The Great Depression gave rise to “The New Deal”: an alphabet soup of public assistance programs and a new idea that government can actively promote the interests of a country’s most disadvantaged citizens. Manifestations of this idea ranged from The Agricultural Adjustment Act, which gave mortgage help to farmers, to the Fair Labor Standards Act, which took the drastic step of eliminating child labor. There was the well-known Civilian Conservation Corps, designed to create jobs for those who found themselves unemployed, and the Securities and Exchange Commission, which (gasp!) helped to regulate financial activity. It would take another decade and a half for the US to emerge from World War II, the end of which heralded an era of unprecedented economic growth (in no small part due to the investment in American potential of the 1930’s). Somewhere between then and now, the nation began to take that growth for granted, and we’ve found ourselves back at square one.

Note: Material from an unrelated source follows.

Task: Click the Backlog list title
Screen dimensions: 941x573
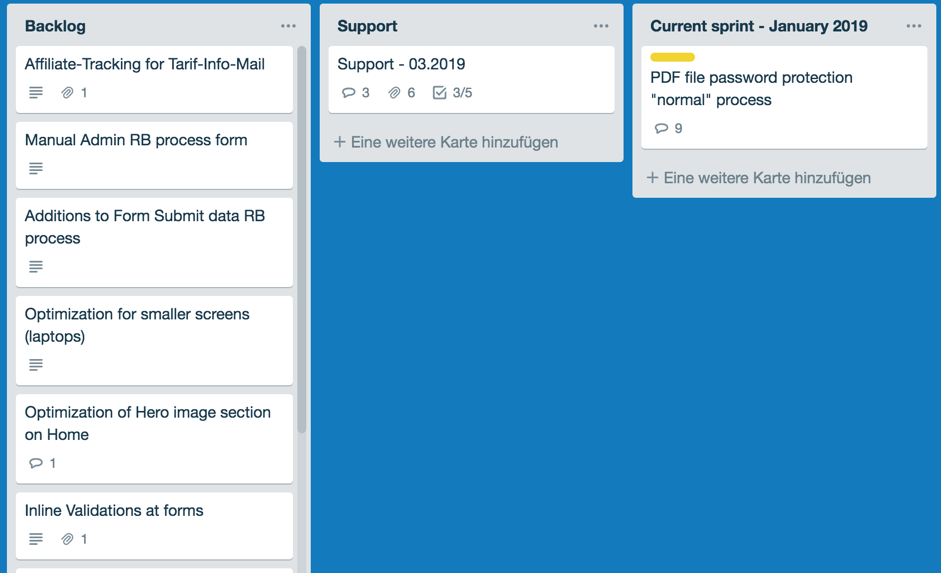Action: click(55, 26)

Here’s what I know: in 2017, we have regressed. Like Dora’s world in 1929, the United States in 2017 is grappling with the realities of xenophobia, racism, and nationalist sentiment. Whereas The Great Depression of 1929 saw an investment in opportunity and access for large swaths of the country, President Trump has proposed three major pieces of policy designed to keep black and brown people out of this country; this administration is seeking to curtail access to the American dream that is ostensibly the birthright of everyone who lives here.

The proposed budget, among other things, eliminates funding for the 21st Century Community Learning Centers (cultural enrichment opportunities that impact low-income African American youth in particular), cuts nine billion (!) dollars from the Department of Education (which will fuel de facto segregation in schools as a result of “school choice”), and cuts the Economic Development Association, whose sole purpose is to accelerate economic growth (remember here that the unemployment for Latinx is one-and-a-half times what it is for whites, and that for African Americans, it’s double). As a result of cutting or downsizing these programs, which have such an outsize effect on Americans of color, the resources to tell stories that are so often ignored by the mainstream media disappear. By removing the support for telling these stories, America closes itself off to a huge swath of those narratives.

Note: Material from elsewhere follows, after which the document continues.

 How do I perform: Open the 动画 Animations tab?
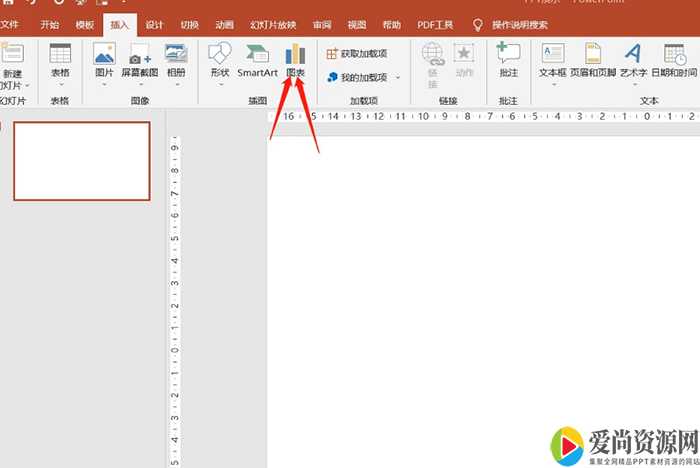(225, 24)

And there are the two much-maligned “immigration freezes,” which target six Muslim-majority countries in order to prevent “malevolent actors [from] using our immigration system to take American lives,” (in the words of Secretary of Homeland Security John F. Kelly).

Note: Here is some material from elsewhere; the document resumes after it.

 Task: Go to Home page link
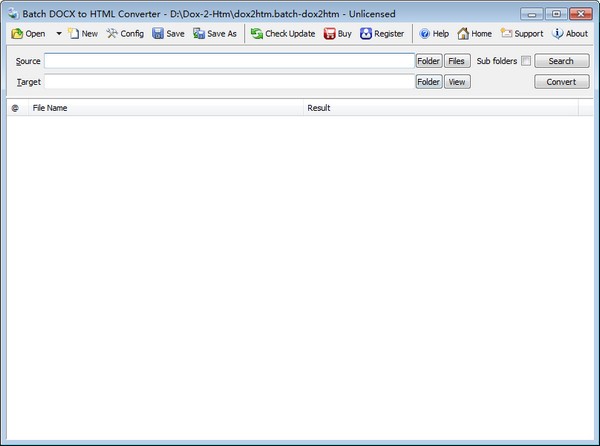474,33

If this isn’t regression, I don’t know what is.

What’s worse is that we’ve seen this before––put bluntly, it seems that we are staring down the greatest loss of American potential in a century, a blatant de-investment in the talents and passions of Americans and immigrants who, a generation ago, had members of my family among them. I would not be here if it were not for the opportunity that my family had almost one hundred years ago.

It’s not my family in the news anymore. It’s not even the same part of the world in question. And there’s one other, glaring difference: if we continue in our current direction of walls (literal or otherwise), political and economic attacks on disadvantaged citizens of this country, and religious harassment, then there will be no Syrian women eulogized forty years from now who loved the opera, or CEO’s of major companies who were the first in their families to go to college (looking at you, Howard Schultz). There will be no “lifetimes, full and rich with drama, with tragedy, with love” for people who want to prosper in this country and have their next generations be hungry to understand the world if we sit idly by and allow Trump, Bannon, and their ilk to dictate the tides of history.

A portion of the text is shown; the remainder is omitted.